--- Material provided Enclosed Below ---

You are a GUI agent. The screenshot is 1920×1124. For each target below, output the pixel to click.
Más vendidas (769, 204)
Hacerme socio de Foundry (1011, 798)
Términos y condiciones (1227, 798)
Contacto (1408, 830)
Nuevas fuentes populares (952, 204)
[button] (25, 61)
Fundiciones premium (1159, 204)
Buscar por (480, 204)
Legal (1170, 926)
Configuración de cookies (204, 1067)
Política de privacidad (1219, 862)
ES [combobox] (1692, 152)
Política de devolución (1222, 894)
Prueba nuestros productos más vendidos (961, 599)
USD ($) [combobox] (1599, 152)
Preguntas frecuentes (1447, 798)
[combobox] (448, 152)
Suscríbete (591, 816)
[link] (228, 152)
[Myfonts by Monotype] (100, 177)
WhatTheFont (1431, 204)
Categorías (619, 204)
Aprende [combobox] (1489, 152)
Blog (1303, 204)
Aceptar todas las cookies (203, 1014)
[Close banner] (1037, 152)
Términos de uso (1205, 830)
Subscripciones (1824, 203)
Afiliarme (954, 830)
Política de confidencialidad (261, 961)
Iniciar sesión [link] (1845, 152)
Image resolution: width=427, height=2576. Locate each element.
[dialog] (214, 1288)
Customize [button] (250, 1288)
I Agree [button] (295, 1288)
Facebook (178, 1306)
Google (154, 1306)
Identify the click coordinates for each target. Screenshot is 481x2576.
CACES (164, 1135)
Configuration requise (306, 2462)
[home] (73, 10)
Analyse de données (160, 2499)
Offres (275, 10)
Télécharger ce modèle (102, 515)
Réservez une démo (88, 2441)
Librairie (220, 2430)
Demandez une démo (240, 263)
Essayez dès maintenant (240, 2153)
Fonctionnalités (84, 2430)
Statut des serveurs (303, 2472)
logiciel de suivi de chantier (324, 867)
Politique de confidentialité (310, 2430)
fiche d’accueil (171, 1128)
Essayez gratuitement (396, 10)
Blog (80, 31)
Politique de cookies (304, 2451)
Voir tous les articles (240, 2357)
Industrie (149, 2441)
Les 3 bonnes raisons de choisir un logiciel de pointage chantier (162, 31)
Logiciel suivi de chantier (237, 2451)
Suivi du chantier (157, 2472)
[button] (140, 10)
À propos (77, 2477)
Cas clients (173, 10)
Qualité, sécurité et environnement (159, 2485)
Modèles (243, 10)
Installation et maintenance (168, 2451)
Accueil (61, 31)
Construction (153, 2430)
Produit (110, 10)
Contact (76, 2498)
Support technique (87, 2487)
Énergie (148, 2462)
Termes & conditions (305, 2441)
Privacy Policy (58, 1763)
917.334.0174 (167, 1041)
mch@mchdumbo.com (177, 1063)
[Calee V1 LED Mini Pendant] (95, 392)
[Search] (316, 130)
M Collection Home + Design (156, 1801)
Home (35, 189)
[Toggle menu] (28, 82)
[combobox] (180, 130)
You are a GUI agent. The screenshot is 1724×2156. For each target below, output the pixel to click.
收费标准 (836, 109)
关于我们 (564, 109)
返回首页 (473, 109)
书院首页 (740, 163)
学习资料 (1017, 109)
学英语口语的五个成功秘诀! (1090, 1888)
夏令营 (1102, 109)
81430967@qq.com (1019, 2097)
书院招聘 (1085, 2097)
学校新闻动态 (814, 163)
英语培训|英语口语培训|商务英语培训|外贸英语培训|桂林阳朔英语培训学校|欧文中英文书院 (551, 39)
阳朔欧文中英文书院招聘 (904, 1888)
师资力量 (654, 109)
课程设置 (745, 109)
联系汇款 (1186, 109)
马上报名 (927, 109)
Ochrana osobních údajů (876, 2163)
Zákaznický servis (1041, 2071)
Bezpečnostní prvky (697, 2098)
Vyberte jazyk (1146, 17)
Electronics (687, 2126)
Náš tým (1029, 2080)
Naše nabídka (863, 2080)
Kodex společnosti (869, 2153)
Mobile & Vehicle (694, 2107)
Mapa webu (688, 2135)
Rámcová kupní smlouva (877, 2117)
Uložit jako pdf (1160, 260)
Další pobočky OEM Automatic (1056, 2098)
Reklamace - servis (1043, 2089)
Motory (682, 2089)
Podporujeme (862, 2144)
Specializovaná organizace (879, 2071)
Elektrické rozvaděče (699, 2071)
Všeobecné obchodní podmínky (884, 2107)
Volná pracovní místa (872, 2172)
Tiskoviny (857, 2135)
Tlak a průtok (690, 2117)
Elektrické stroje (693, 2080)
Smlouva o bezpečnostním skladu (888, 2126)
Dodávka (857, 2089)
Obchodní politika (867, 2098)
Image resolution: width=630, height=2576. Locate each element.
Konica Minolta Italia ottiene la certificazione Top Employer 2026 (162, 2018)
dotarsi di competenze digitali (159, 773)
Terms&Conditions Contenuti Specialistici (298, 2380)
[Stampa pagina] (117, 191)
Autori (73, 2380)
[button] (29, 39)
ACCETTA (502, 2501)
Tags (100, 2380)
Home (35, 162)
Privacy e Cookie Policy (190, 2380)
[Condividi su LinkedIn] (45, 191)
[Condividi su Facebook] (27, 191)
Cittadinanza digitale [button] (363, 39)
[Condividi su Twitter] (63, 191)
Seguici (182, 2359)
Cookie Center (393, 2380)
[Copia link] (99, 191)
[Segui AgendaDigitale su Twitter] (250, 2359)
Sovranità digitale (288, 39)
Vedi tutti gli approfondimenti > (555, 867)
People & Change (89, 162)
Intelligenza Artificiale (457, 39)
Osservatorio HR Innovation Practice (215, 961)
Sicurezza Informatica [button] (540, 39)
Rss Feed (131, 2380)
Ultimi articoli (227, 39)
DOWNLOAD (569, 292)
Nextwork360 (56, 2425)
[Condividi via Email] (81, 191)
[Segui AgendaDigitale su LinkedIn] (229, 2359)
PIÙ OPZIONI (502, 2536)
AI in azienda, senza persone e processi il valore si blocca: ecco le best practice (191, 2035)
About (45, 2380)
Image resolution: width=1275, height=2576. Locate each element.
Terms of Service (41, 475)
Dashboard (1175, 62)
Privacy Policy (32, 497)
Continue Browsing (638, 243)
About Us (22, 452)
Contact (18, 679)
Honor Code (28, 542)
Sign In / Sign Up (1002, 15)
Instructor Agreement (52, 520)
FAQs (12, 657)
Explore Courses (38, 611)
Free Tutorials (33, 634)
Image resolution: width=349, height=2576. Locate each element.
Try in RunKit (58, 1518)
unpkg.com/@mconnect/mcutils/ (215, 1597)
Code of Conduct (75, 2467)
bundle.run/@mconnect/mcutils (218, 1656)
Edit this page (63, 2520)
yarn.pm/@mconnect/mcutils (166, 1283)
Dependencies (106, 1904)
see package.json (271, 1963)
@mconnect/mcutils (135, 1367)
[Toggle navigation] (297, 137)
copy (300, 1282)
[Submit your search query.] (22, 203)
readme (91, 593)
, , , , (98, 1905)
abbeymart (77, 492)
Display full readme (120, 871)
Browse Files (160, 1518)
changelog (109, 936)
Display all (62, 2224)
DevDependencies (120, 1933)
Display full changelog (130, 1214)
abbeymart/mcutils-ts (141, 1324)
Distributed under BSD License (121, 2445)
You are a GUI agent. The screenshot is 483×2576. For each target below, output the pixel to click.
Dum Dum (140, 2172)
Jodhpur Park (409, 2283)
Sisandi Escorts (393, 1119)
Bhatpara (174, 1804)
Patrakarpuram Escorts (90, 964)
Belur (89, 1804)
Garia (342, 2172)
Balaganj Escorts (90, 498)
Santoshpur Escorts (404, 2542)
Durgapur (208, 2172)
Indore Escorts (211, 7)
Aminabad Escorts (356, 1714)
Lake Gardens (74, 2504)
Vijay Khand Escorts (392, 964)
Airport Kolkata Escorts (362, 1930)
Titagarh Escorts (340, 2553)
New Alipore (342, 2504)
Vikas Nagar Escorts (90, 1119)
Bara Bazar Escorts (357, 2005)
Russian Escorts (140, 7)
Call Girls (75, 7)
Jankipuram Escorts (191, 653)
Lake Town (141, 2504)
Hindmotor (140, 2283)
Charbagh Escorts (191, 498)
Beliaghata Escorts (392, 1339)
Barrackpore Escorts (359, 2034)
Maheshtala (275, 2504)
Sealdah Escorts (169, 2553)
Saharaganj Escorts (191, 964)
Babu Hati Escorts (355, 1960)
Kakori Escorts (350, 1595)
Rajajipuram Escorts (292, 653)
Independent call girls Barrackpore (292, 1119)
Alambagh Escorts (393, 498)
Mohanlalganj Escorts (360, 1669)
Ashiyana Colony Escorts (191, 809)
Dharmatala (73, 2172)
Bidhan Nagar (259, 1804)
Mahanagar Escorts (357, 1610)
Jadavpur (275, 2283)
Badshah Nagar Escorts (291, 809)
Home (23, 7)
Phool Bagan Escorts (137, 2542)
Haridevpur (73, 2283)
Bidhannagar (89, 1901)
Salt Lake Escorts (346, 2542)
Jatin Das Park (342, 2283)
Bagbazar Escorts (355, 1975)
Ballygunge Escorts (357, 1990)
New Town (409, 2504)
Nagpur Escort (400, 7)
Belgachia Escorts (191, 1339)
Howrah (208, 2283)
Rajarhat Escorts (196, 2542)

--- End of Enclosed Material provided ---

From the records above, copy every line that includes the word "output".

■ **Expected answer**:
You are a GUI agent. The screenshot is 1920×1124. For each target below, output the pixel to click.
You are a GUI agent. The screenshot is 1724×2156. For each target below, output the pixel to click.
You are a GUI agent. The screenshot is 483×2576. For each target below, output the pixel to click.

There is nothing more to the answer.